▸ **Supplied passage**:
==*==
Labours goal of building 1.5 million more homes is endangered by a "crisis" in construction as legions of workers prepare to retire. One in three builders is now over the age of 50 and more than 130,000 are 65-plus, according to an analysis by the Centre for Social Justice (CSJ).
It claims the Government cannot hit its homebuilding target without 161,000 more people in the construction workforce. But it states there are 500,000 fewer construction workers today than at the time of the 2008 financial crash. The respected think tank warns of a "perfect storm of a workforce that is both ageing fast and failing to train young blood".
The CSJ blasts governments for "attempting to 'plug gaps' through immigration". The number of construction workers aged 65-plus has soared from 49,361 in 2008 to 130,791. By 2050, the average age of a worker will be over 46. Meanwhile, the number of 16-24-year-olds working in construction has fallen by more than 150,000 since 2008.
The CSJ warns of a "monumental challenge for the construction industry," stating: "Skills shortages already cripple the sector, and thousands of workers are on the cusp of retiring. Yet our nation's future economic growth depends on it."
It found that "construction employment has fallen to its lowest proportion of total UK employment in over 100 years". It claims "the reliance on migration has contributed to a failure to tackle the root causes of the domestic construction workforce's long-term decline", with its researchers condemning a "broken education and training system which fails to equip learners with the skills they need to enter employment".
==*==
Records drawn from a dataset
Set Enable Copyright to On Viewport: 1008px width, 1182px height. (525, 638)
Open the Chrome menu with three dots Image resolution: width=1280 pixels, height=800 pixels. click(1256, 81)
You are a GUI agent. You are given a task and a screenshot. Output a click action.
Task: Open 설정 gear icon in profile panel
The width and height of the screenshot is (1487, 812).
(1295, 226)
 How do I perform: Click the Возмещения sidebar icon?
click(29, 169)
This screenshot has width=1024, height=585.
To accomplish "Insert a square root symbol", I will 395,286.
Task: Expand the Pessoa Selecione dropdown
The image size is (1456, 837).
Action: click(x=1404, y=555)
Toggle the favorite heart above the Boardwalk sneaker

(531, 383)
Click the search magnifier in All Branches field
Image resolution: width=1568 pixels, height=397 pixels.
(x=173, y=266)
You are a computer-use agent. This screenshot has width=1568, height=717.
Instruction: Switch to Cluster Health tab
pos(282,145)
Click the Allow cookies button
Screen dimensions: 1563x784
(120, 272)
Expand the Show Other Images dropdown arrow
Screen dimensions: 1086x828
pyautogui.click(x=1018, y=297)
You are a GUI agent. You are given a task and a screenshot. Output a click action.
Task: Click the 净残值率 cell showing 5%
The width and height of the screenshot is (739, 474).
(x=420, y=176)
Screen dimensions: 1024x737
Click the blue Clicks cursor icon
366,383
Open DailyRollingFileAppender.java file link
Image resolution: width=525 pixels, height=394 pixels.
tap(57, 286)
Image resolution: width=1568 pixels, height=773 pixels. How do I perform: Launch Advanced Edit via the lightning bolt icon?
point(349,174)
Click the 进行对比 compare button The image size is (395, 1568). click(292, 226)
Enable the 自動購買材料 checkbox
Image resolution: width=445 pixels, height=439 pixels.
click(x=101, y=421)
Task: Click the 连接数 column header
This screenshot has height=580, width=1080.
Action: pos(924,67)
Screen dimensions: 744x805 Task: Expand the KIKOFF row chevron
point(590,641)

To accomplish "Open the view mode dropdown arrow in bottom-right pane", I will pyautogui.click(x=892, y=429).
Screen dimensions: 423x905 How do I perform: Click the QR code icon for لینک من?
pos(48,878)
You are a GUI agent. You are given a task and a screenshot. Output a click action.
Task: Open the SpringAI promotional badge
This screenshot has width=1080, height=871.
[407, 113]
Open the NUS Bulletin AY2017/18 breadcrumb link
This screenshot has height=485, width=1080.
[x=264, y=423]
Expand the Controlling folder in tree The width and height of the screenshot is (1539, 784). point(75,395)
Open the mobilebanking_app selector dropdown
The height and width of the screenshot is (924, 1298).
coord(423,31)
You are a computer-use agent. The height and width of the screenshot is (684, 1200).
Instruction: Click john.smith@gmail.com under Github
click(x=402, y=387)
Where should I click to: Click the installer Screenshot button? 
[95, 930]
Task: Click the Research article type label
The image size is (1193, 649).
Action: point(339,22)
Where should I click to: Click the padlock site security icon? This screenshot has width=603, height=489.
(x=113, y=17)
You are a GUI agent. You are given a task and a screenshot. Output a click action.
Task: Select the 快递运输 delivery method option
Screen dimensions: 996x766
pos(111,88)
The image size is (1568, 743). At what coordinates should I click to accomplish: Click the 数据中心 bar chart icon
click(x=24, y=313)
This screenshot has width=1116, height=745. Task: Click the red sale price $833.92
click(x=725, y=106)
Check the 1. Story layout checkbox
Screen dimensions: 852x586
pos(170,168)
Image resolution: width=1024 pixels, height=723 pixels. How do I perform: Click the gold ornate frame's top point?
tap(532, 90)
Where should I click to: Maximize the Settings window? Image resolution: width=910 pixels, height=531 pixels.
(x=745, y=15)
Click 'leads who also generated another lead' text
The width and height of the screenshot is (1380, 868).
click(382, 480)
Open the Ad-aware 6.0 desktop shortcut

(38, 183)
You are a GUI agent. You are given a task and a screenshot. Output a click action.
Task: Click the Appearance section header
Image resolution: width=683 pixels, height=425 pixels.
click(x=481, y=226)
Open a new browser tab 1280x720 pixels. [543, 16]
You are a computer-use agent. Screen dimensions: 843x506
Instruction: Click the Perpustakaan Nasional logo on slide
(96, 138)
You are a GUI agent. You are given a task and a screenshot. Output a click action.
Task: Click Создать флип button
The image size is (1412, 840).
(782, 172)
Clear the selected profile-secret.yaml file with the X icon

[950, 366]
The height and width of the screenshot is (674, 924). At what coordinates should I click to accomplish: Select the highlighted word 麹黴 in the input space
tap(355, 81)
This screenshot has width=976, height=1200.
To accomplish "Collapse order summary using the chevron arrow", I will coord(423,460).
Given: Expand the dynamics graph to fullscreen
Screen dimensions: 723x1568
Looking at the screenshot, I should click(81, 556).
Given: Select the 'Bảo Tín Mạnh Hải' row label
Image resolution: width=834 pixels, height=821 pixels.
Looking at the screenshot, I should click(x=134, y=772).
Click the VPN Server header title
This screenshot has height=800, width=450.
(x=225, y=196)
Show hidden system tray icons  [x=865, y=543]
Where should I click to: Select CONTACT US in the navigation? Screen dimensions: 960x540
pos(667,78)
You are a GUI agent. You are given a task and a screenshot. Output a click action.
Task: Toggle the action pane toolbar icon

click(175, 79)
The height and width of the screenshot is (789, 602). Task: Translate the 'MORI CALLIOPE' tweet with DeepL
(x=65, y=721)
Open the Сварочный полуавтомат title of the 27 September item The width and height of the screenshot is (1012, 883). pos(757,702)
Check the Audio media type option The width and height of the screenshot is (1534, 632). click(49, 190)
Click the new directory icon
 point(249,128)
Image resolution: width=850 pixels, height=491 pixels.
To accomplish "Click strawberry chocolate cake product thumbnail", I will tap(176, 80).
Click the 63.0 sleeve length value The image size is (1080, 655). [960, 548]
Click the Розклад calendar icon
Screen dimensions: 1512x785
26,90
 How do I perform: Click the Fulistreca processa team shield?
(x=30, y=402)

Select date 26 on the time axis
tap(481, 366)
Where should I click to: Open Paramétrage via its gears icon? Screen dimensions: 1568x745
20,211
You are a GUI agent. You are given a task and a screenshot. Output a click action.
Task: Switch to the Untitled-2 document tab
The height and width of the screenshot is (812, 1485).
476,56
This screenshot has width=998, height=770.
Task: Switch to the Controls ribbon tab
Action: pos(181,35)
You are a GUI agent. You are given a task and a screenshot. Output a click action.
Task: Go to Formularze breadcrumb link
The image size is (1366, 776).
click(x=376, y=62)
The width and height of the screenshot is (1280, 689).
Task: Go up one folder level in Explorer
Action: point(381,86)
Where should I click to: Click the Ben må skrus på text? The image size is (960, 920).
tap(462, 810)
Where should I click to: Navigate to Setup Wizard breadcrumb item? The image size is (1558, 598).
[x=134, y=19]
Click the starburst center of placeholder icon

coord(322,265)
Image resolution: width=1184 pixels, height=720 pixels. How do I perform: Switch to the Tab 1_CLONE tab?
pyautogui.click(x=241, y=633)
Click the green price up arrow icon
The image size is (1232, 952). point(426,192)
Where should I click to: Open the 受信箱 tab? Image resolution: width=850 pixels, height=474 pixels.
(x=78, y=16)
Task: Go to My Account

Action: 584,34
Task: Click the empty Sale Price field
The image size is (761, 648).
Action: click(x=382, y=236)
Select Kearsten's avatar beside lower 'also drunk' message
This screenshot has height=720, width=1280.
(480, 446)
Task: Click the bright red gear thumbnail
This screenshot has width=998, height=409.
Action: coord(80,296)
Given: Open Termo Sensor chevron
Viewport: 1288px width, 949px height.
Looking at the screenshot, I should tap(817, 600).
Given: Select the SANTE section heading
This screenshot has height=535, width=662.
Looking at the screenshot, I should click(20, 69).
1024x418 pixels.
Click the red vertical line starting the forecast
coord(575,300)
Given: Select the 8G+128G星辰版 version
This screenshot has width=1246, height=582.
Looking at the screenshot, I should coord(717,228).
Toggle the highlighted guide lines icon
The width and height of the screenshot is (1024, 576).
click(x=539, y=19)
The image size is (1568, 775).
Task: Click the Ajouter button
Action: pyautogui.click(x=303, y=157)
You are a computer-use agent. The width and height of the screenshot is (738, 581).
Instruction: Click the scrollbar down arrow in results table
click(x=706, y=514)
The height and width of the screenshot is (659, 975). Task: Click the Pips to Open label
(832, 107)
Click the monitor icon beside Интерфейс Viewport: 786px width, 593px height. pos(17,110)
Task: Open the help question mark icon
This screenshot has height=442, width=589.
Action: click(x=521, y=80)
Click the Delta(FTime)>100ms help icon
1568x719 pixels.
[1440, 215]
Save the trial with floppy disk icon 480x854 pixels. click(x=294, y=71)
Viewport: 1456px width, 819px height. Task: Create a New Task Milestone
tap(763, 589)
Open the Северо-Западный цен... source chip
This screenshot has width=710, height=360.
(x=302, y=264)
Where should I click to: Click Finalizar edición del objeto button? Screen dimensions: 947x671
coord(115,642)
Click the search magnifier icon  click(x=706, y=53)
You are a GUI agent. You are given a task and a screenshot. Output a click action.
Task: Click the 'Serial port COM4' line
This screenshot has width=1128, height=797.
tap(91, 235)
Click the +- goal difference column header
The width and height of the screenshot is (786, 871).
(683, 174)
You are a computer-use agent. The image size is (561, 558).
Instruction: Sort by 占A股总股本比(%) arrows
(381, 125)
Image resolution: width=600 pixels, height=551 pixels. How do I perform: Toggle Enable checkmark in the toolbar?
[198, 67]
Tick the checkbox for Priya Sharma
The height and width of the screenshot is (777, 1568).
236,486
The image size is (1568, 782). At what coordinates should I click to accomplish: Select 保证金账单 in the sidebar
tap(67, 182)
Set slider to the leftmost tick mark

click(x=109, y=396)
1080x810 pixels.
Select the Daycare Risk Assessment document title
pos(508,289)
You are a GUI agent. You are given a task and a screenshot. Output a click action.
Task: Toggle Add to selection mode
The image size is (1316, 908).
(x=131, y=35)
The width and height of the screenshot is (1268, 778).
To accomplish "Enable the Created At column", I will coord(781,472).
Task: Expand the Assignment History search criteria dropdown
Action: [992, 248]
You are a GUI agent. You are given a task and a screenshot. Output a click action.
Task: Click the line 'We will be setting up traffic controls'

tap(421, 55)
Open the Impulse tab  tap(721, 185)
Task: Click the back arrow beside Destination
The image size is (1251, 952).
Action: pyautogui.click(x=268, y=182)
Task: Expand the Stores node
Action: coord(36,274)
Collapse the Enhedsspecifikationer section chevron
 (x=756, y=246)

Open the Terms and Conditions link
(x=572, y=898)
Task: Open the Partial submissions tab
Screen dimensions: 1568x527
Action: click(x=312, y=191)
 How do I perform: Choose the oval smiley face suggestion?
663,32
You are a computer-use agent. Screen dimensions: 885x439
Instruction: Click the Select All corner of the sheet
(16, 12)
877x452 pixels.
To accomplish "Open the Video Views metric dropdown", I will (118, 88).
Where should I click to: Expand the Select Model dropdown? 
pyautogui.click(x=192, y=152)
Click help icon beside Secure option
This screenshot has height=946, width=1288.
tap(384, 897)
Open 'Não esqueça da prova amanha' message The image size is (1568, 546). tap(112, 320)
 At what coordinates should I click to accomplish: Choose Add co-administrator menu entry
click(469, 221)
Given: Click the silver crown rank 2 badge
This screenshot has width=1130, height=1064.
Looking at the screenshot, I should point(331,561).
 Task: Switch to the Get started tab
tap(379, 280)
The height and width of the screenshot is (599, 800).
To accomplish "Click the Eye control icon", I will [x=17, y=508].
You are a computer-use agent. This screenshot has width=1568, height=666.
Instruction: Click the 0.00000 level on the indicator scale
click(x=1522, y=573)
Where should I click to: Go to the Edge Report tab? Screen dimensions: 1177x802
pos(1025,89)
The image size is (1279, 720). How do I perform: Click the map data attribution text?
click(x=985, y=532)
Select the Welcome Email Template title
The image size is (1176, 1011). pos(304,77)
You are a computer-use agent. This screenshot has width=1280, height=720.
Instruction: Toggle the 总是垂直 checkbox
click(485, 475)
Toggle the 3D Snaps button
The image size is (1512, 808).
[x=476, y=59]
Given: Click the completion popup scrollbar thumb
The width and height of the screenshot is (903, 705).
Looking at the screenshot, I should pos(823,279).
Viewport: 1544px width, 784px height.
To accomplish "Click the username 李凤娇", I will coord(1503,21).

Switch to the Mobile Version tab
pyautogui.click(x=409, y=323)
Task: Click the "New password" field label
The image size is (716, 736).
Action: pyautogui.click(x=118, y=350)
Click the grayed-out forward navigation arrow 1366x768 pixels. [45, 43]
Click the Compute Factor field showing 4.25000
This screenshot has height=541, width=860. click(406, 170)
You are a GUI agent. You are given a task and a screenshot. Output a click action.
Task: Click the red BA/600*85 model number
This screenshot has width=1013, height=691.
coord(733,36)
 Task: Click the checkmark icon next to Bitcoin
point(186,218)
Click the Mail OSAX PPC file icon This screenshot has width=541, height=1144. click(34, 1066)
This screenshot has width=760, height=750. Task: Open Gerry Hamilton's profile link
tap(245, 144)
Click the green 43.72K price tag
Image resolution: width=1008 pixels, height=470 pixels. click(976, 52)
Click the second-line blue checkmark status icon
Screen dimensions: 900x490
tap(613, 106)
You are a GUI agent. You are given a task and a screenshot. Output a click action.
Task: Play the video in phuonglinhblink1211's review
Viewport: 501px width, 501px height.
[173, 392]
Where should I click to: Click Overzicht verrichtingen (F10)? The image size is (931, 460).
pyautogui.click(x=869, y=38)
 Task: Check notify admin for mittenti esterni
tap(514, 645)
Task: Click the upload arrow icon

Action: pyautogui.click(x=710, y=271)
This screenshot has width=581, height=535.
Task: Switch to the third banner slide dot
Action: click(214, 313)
==*==
▸ **What to produce**:
Turn the paragraph of the construction workforce article that begins "The CSJ blasts governments" into a bulleted list that keeps its main facts.

▸ **Expected output**:
- The CSJ criticizes governments for trying to "plug gaps" through immigration.
- Construction workers aged 65 and over have risen from 49,361 in 2008 to 130,791.
- By 2050, the average age of a construction worker will be over 46.
- Since 2008, the number of 16- to 24-year-olds working in construction has fallen by more than 150,000.